__Text__
Review Excerpts

“ALIENATION AND DESPAIR IN THE ASIAN GHETTO….Randall Kim, one of the most talented and skilled young Asian actors in the business today, brings strength, vitality, and pathos to the role of Fred, a bitter forty-year-old Chinatown tour guide. Fred has abandoned his life-long dream of becoming a famous writer in order to look after his family in Chinatown. If the choice is selfless, it is equally self-destructive. His life is an endless carnival of Chinatown tours…But underneath the gibes, the clowning, the crude cynicism, is a deeply tormented and frustrated human being….”
               –Genny Lim, EAST/WEST (6/5/1974)

“’YEAR OF THE DRAGON IS NEW FRANK CHIN PLAY….We have a great deal of theater in black and white but not too much in yellow…. …the performances were excellent. Randy Kim (who according to the program is now styling himself Randall Duk Kim) is an excellent actor with a quite individual tautness to his performances. He here conveys a peculiar but endearing mixture of toughness and vulnerability ringed round with cynicism….”
               –Clive Barnes, NEW YORK TIMES (6/3/1974)

“’YEAR OF THE DRAGON’ OBTUSE FAMILY DRAMA….The actor Randy Kim, now going under the name Randall (Duk) Kim, is rapidly developing into one of our most resourceful players. But all the efforts of this small, wiry man with the big voice can’t lend more than a flickering interest to a discursive and ill-made play….”
               –Douglas Watt, NEW YORK DAILY NEWS (6/3/1974)

“’THE YEAR OF THE DRAGON’ OFFERS CHINATOWN FARE….And the cast is a knock-out. Keep an eye especially on Randall Kim. You’ll be hearing a lot from him. He plays the tour-manager, the ‘No. 1 son’ who acts as family lifeguard despite some scathing contempt from his father. Aside from being a very funny man…Kim has a sharp understanding of his character. He finds the role beneath the role, the oppressor within the victim….”
               –Edmund Newton, NEW YORK POST (6/3/1974)

__Given entries__
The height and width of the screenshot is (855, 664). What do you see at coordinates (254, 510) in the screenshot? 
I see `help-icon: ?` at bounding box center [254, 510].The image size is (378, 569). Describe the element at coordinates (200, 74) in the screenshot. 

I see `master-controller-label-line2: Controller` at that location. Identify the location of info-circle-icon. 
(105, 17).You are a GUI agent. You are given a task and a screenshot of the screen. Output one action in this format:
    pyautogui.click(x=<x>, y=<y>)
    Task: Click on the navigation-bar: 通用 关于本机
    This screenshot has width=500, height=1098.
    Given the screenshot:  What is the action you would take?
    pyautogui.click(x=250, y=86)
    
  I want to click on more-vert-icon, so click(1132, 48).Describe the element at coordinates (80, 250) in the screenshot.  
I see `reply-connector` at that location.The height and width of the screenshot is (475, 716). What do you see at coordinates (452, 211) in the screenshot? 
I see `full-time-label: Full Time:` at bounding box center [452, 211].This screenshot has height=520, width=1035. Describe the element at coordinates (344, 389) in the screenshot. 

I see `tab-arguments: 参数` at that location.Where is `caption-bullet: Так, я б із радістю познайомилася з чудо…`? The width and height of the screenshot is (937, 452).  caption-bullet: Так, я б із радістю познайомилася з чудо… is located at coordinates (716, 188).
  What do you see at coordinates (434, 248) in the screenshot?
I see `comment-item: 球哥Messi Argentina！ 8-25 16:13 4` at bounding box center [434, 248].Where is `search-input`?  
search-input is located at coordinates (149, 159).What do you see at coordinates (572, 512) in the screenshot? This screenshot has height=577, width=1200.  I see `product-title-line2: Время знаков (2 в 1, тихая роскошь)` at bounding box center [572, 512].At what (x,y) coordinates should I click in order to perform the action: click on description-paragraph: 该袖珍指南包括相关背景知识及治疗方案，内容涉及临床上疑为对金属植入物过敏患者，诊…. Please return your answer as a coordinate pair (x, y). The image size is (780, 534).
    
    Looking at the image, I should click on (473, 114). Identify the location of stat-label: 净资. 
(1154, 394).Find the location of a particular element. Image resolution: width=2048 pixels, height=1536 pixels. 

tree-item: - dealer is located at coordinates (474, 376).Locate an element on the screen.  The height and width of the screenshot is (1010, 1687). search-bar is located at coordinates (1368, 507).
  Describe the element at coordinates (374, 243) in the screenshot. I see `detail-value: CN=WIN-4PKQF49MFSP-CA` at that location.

__Required work__
A) Print word for word the passage from the review excerpts that opens with the words containing "Review Excerpts" and closes with "Lim, EAST/WEST (6/5/1974)".
B) Based on the review excerpts, answer yes or no to each statement below and quote the words that decide it. (i) Genny Lim describes Fred as a forty-year-old Chinatown tour guide. (ii) Douglas Watt calls the play well made. (iii) Clive Barnes judges the performances poor.

__Answers by task__
A)
Review Excerpts

“ALIENATION AND DESPAIR IN THE ASIAN GHETTO….Randall Kim, one of the most talented and skilled young Asian actors in the business today, brings strength, vitality, and pathos to the role of Fred, a bitter forty-year-old Chinatown tour guide. Fred has abandoned his life-long dream of becoming a famous writer in order to look after his family in Chinatown. If the choice is selfless, it is equally self-destructive. His life is an endless carnival of Chinatown tours…But underneath the gibes, the clowning, the crude cynicism, is a deeply tormented and frustrated human being….”
               –Genny Lim, EAST/WEST (6/5/1974)

B)
(i) Yes: "a bitter forty-year-old Chinatown tour guide"
(ii) No: "a discursive and ill-made play"
(iii) No: "the performances were excellent"